Whilst the present work is unpublished, two comparable works are known. In 1926, the Berlin Staatsgemäldesammlungen acquired a picture showing the same view of the breach of the Sint Anthonisdijk but with only two figures standing on the edge of the left bank. Steland-Steif believed it to be a copy after a lost Asselijn, or after an independent work by a mid-seventeenth century artist such as Ludolf Bakhuyzen.3 In addition, there is an engraving of the scene by J. J. Boissieu, dated 1782 and formerly in the Tronchin collection in Switzerland. The engraving was once believed to be after an unpublished painting by Asselijn, also in the Tronchin collection.4 The engraving does not include the boats in the distance. Taking into account that the present picture incorporates elements of both the Berlin work and the Boissieu engraving, which are not identical, it is very possible that this is the hitherto unpublished painting, known to have formerly been in the Tronchin collection, from which both the engraving and the Berlin work are derived.

The catalogue entry refers to two comparable works by Asselijn, but only mentions one of them: the picture in Berlin.  The omitted work is in Schwerin, Staatliche Gemäldegalerie (inv. 2697; oil on canvas, 55.5 by 76.5 cm.) see Steland-Stief, op. cit. pp. 82-3, 162, no. 225.  The Schwerin picture, which is not signed, depicts the same scene, but at a later stage in the disaster, so that the floodwater flows freely through the breach in the dyke without passing as a waterfall over the remains of the dyke, which by then had been completely washed away.  Furthermore, the storm clouds that dominate the right hand part of the present picture have blown away.

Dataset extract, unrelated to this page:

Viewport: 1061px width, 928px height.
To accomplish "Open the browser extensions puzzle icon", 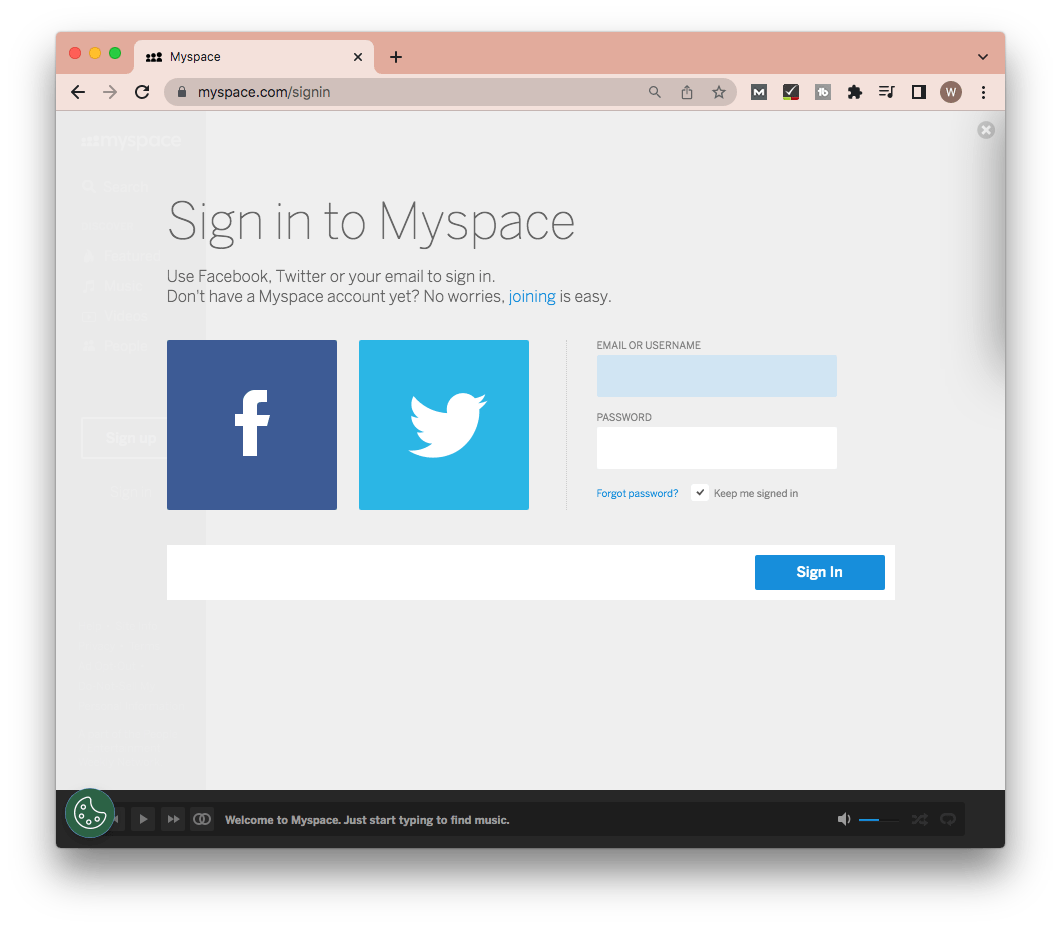I will click(855, 91).
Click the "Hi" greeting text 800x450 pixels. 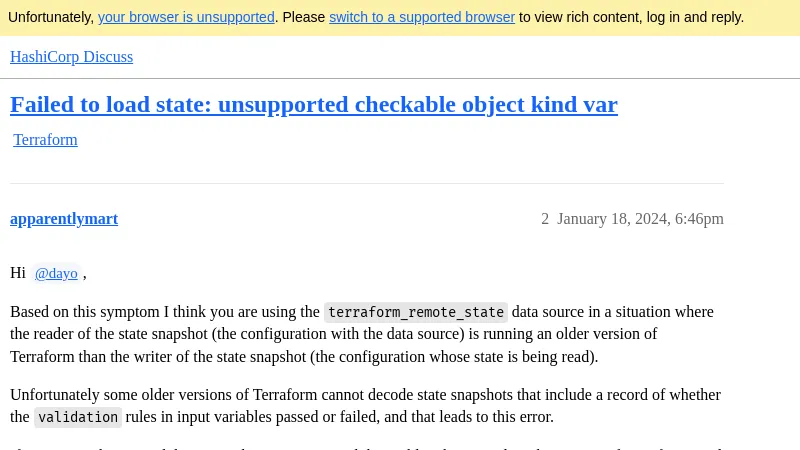click(x=18, y=273)
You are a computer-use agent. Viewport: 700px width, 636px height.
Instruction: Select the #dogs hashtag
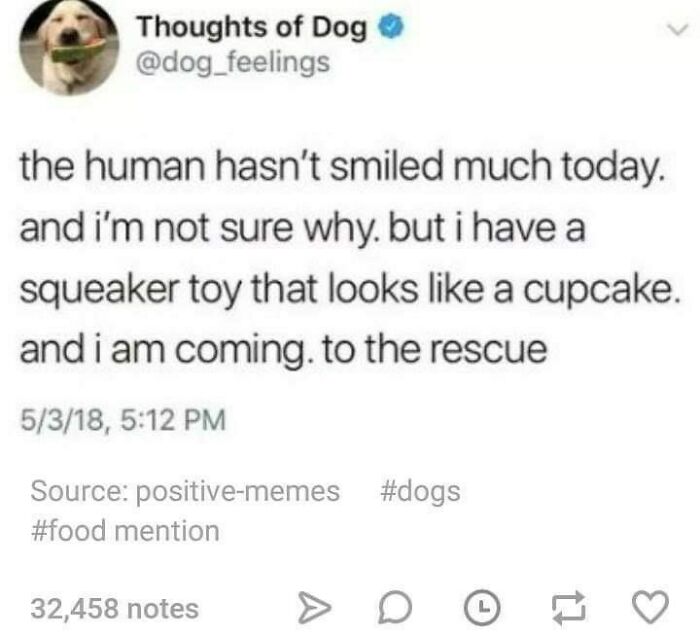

Given the stampede of Dutch artists making drawings of the disaster, one might have expected the Amsterdammer Asselijn to have visited the site to make drawings for subsequent use, but if he did, neither they, nor preparatory drawings done in the studio have survived. As Van Goyen’s drawing made in situ shows, Asselijn’s depiction of the breach in the dyke is not far-fetched, although he has exaggerated the height of the embankment somewhat. In particular, he has captured the visceral horror of the event, leaving the viewer in no doubt as to the vast volume of water that has thundered through the breach, hinting at the hazard that this natural outrage has caused.

We are very grateful to Dr. Ann-Charlotte Steland for confirming the attribution to Jan Asselijn on the basis of high quality images. 

1. A.C. Steland-Steif, Jan Asselijn, Amsterdam 1971, pp. 81–84.
2.  See A. C[hong], in P.C. Sutton, Masters of 17th Century Dutch Landscape Painting, exhibition catalogue, Boston 1987, pp. 252–53, cat. no. 4, reproduced plate 59.

3. Ibid., p. 82, cat. no. 333, reproduced.

4. Ibid., p. 82. cat. no. 227, reproduced.